Let's hallucinate together this time. Remember, this is not about getting the correct response immediately, but about the process we can use to get to that. Now, let's use this approach the other way around. So, we will paraphrase a problem, and when building the prompt, we also unlock insights of the problem itself. Understanding the importance of protecting your/your client's intellectual property, here's the beauty of this approach: you don't necessarily need to upload any actual code! Let's have a hypothetical prompt with the approach described above.
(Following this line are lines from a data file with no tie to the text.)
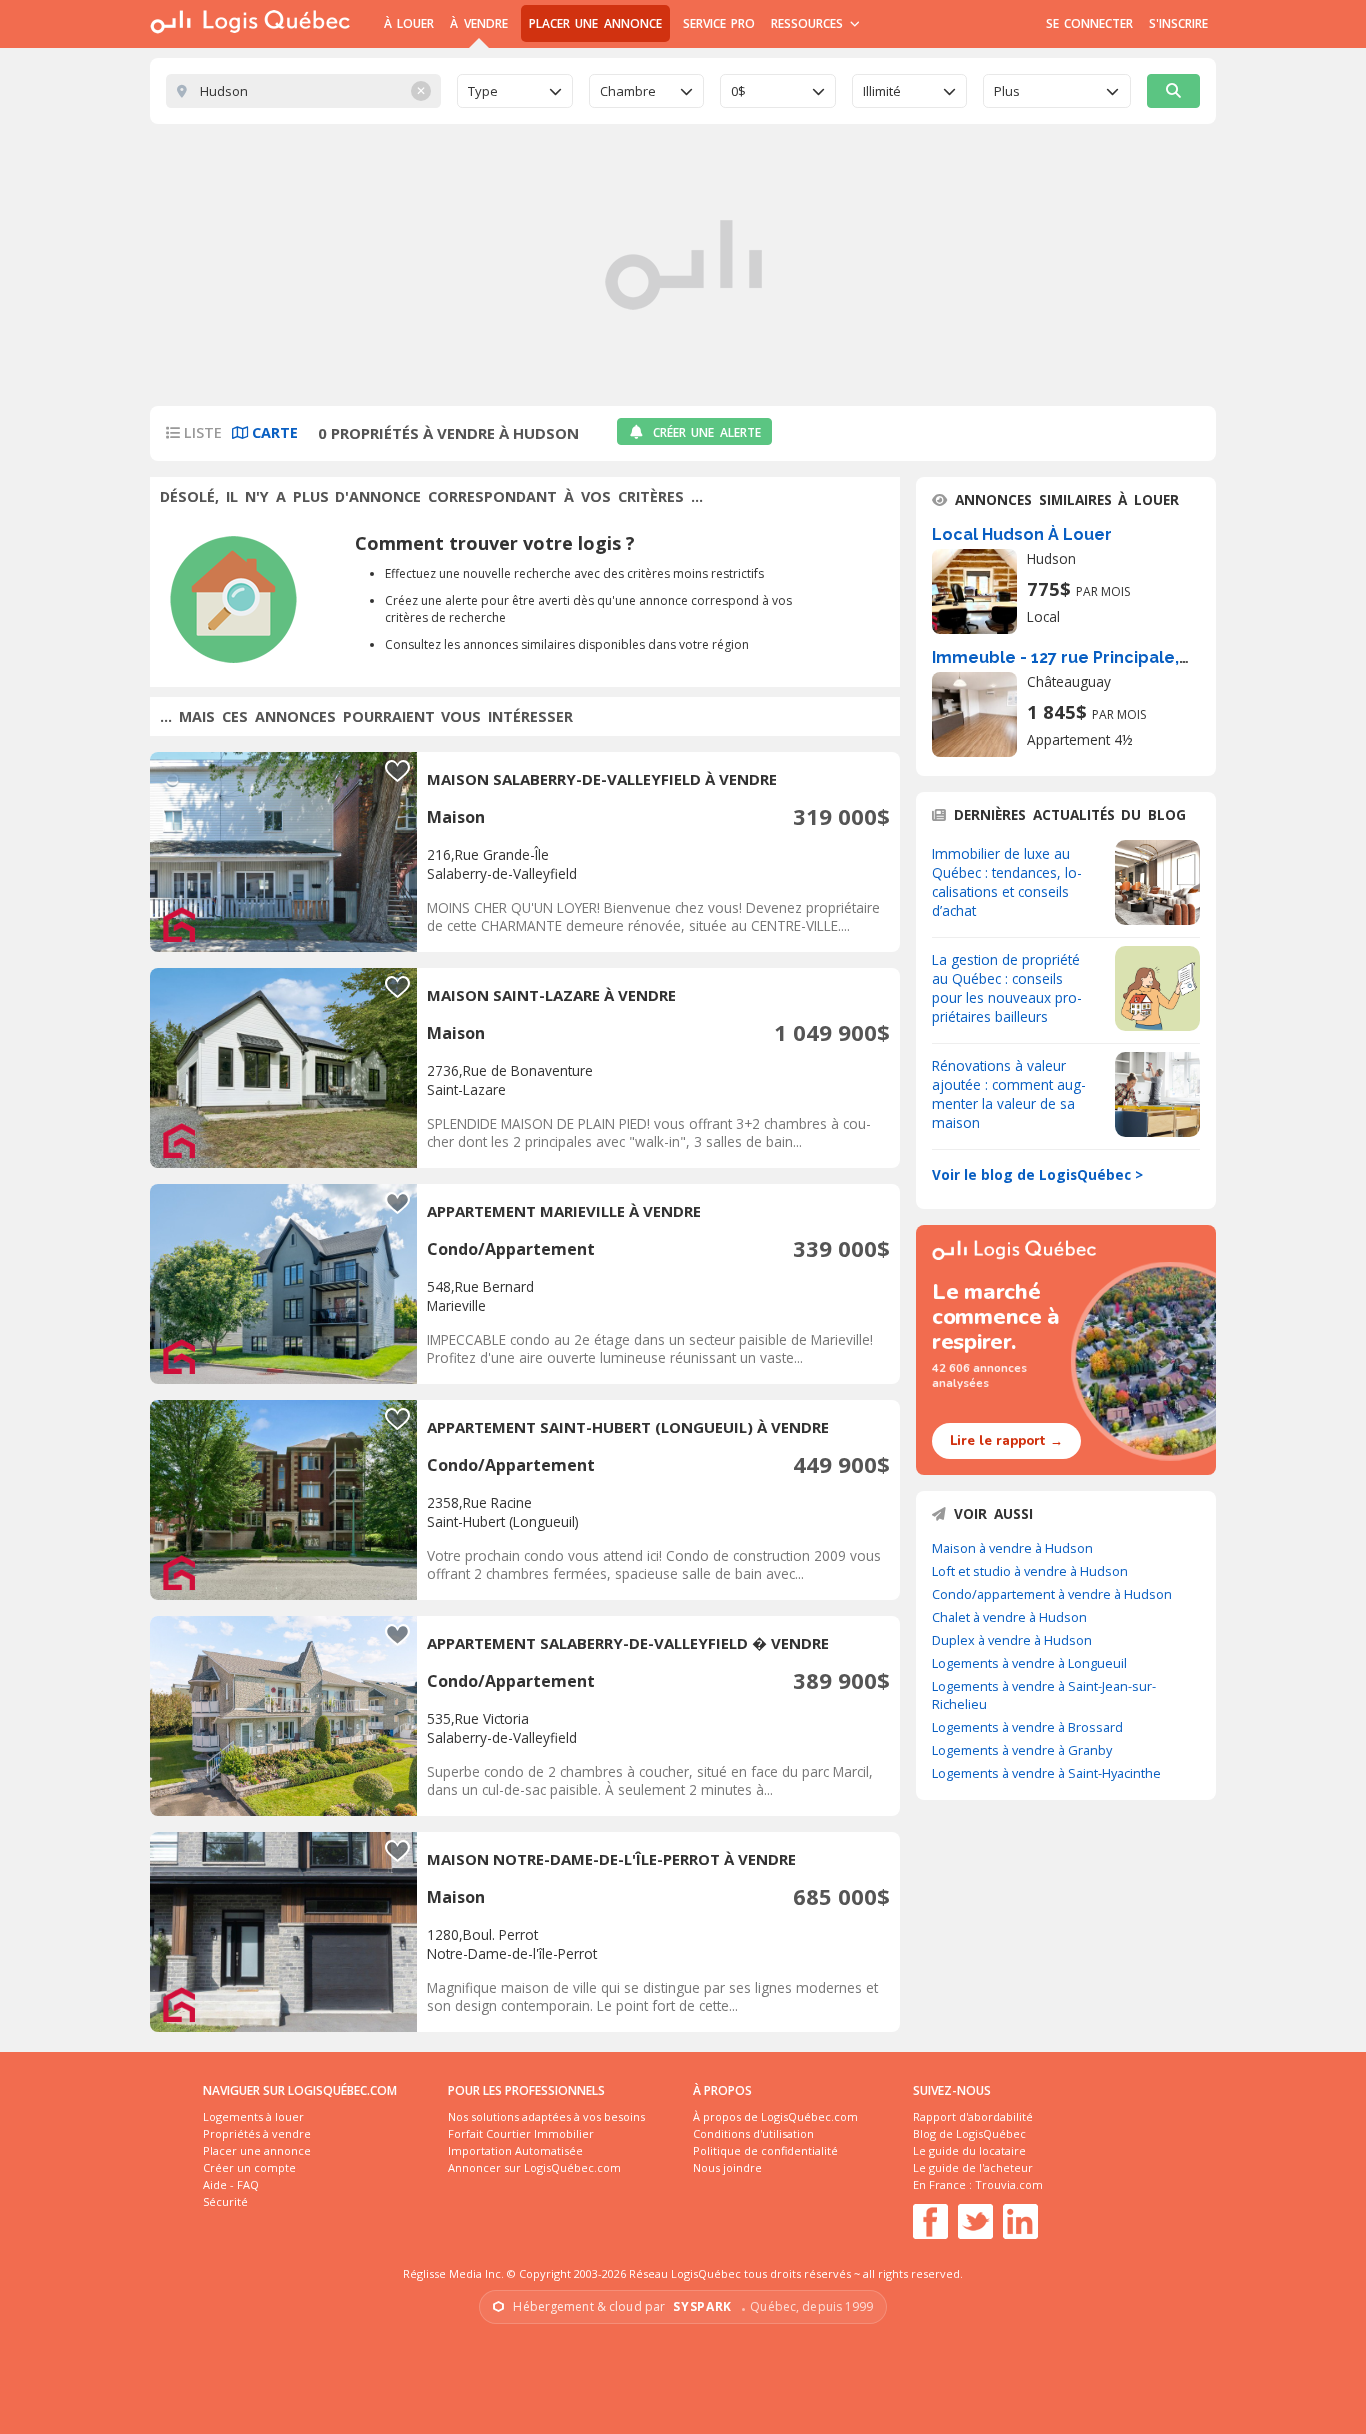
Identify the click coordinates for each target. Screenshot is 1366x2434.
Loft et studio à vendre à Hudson (1030, 1571)
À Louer (409, 23)
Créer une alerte (707, 432)
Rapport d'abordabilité (973, 2116)
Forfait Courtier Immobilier (521, 2133)
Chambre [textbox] (628, 91)
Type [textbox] (483, 91)
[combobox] (515, 91)
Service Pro (719, 23)
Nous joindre (727, 2167)
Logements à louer (253, 2116)
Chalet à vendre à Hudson (1009, 1617)
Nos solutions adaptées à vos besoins (546, 2116)
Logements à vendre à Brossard (1027, 1727)
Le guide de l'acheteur (973, 2167)
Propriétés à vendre (257, 2133)
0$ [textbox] (738, 91)
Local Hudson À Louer (1022, 534)
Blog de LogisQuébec (969, 2133)
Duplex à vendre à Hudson (1012, 1640)
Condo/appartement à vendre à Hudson (1052, 1594)
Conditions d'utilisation (753, 2133)
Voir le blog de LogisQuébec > (1037, 1174)
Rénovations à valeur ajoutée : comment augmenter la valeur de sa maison (1009, 1094)
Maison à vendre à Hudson (1012, 1548)
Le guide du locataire (969, 2150)
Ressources (809, 23)
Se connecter (1089, 23)
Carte (273, 432)
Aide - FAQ (231, 2184)
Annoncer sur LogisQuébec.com (534, 2167)
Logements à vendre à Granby (1022, 1750)
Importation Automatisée (515, 2150)
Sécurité (225, 2201)
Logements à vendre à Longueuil (1029, 1663)
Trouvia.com (1009, 2184)
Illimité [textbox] (882, 91)
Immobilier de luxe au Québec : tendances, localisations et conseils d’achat (1007, 882)
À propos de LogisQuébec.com (775, 2116)
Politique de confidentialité (765, 2150)
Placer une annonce (595, 23)
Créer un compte (249, 2167)
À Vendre (478, 23)
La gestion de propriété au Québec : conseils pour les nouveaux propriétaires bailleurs (1007, 988)
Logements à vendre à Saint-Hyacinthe (1046, 1773)
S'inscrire (1178, 23)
"Imagine you are a seasoned Angular developer who has been using signals extensively in your applications. You are currently working on an e-commerce application that allows users to add items to a shopping cart. The app uses Angular signals to track the state of the shopping cart, including the selected items and their prices and quantities. The app is running into an issue where when the user updates the quantity for an item in the cart, the total cart price does not always update correctly in the UI. It seems that the component responsible for displaying the cart total is not properly reacting to changes in the quantity signals. Please explain what could be causing this error, walking step-by-step through how the quantity change should flow through the signals. Explain how the quantity signal notifies the cart total signal when the quantity changes. Suggest possible solutions to ensure the cart total properly reacts and recalculates when quantity signals change. Use simple terms in your explanation as if teaching a less experienced Angular developer how signals coordinate throughout an application."

In summary, this prompt:

  • Frames the context as an expert Angular developer building an e-commerce app with Angular signals

  • Describes a specific bug related to quantities and cart totals

  • Asks for a traced, step-by-step explanation of the signal flow

  • Encourages clear explanations and teaching of signals concepts

  • Requests possible solutions to resolve the bug

Again here it is irrelevant that the LLMs are trained on the related technology(Angular signals), and we will try just to get the relevant takeaways from the responses, open for interpretation of course.

Aria by Opera (embedded in the browser)

It took an approach to the problem similar to using RxJS Observables which makes sense given the similarities.

Bing Copilot at Microsoft Edge (embedded in the browser and in the search engine)

Similar to Aria it went full RxJS Observables.

Claude by Anthropic

Love the codeless approach to conceptually understand the problem instead of going deep in the hallucination.

Gemini by Google

Despite hallucinations in the diagnostics and the recent criticism about the recent woke results, the bonus suggestion about considering using a dedicated service to manage the shopping cart state is a very good architectural approach.

ChatGPT by OpenAI

It went full hallucinations with RxJS, but still the centralized state management is always a good suggestion.

Copilot by Github (embedded in the code editor)

Probably the best of all given that the problem breakdown can give us a better understanding of the given problem to solve.

Conclusions

  • As solution seekers with suitable prompts for LLMs, we can use these AI assistants as virtual rubber ducks to clarify problems.

  • Prompt engineering techniques continue to improve, unlocking new use cases. Rubber duck debugging demonstrates the practical power of LLMs.

  • We don't need to build our own Retrieval Augmented Generation (RAG) model with the last languages, frameworks or API we use in order to get the benefits of assertive prompt engineering. We can make use of the current state of large language models (LLMs) even their limitations as virtual rubber ducks for debugging.

  • Even when setting the temperature to zero and obtaining strong hallucinations, your interaction with an LLM can unlock eureka moments ...bliss.